SET TASKS ->
**a)** List every film title mentioned in the article about 3D photography below.
**b)** Reproduce the article about 3D photography word for word, from "With Avatar and" to "in Victorian parlours.".

PAGE EXCERPT ->
=======
Welcome to the third dimension (again)

3d-sunset-lifestyle

Image courtesy of Sony.

With Avatar and a new onslaught of 3D movies coming to a theatre near you, is 3D photography set for a rebirth?

Author: Olivier Laurent

Does anyone remember Bwana Devil, one of the first 3D films to use polarisation technology in the 1950s? Or Freddy’s Dead: The Final Nightmare, employing the anaglyph system in a final stab at lifting cinema beyond the flat screen? Following Avatar, 3D imagery is once again being hailed as the Next Big Thing, but haven’t we been here before? And in its wake, has 3D photography finally come of age?

Three-dimensional photography is far from new. Sir Charles Wheatstone’s early contributions to the development of stereoscopy predate the invention of Daguerreotypes by a year, and by the 1860s, stereoscopic photographs and the devices to view them had become popular in Victorian parlours.

The trick was to display two images of the same subject, each depicting a slightly different perspective, which had to be equal to the perspectives both eyes normally perceive. Hold one finger in front of you and look at it with your left eye closed, then look again with the right eye closed, and you see the difference.

With the release of James Cameron’s Avatar last year, 3D has become a buzzword once again, and last month, days before the launch of the FIFA World Cup, Sony brought the UK press together to unveil its new line of 3D televisions. Both Samsung and Panasonic have already brought out similar 3D-enabled flat-screen TVs, but Sony has a wider range of products and, crucially, Sony Studios is actively producing new 3D movies to be released later this year and next. In fact, the company estimates that more than 100 3D movies are currently in production. Sony Music, meanwhile, is inviting its artists to produce 3D video clips, with Shakira taking the lead with her World Cup song Waka Waka.
=======
COLLECTED MATERIAL ->
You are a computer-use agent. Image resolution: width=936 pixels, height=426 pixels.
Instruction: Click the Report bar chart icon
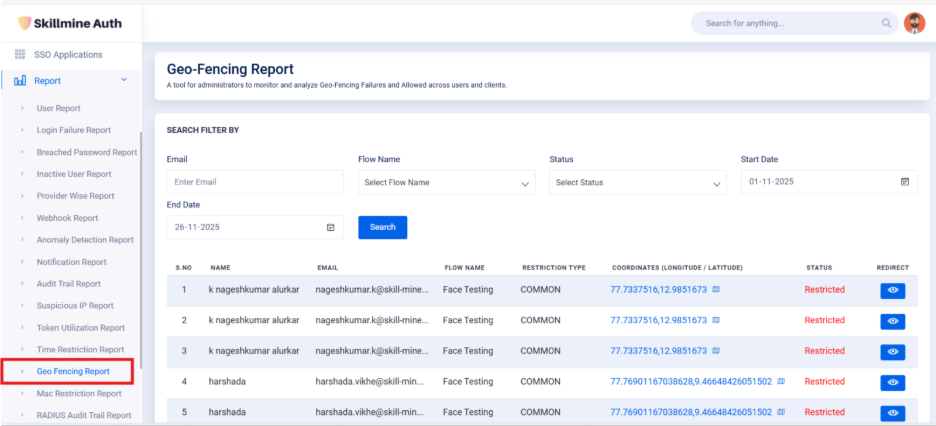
=======
RESULTS FOR THE EXERCISE ->
**a)**
Bwana Devil
Freddy’s Dead: The Final Nightmare
Avatar

**b)**
With Avatar and a new onslaught of 3D movies coming to a theatre near you, is 3D photography set for a rebirth?

Author: Olivier Laurent

Does anyone remember Bwana Devil, one of the first 3D films to use polarisation technology in the 1950s? Or Freddy’s Dead: The Final Nightmare, employing the anaglyph system in a final stab at lifting cinema beyond the flat screen? Following Avatar, 3D imagery is once again being hailed as the Next Big Thing, but haven’t we been here before? And in its wake, has 3D photography finally come of age?

Three-dimensional photography is far from new. Sir Charles Wheatstone’s early contributions to the development of stereoscopy predate the invention of Daguerreotypes by a year, and by the 1860s, stereoscopic photographs and the devices to view them had become popular in Victorian parlours.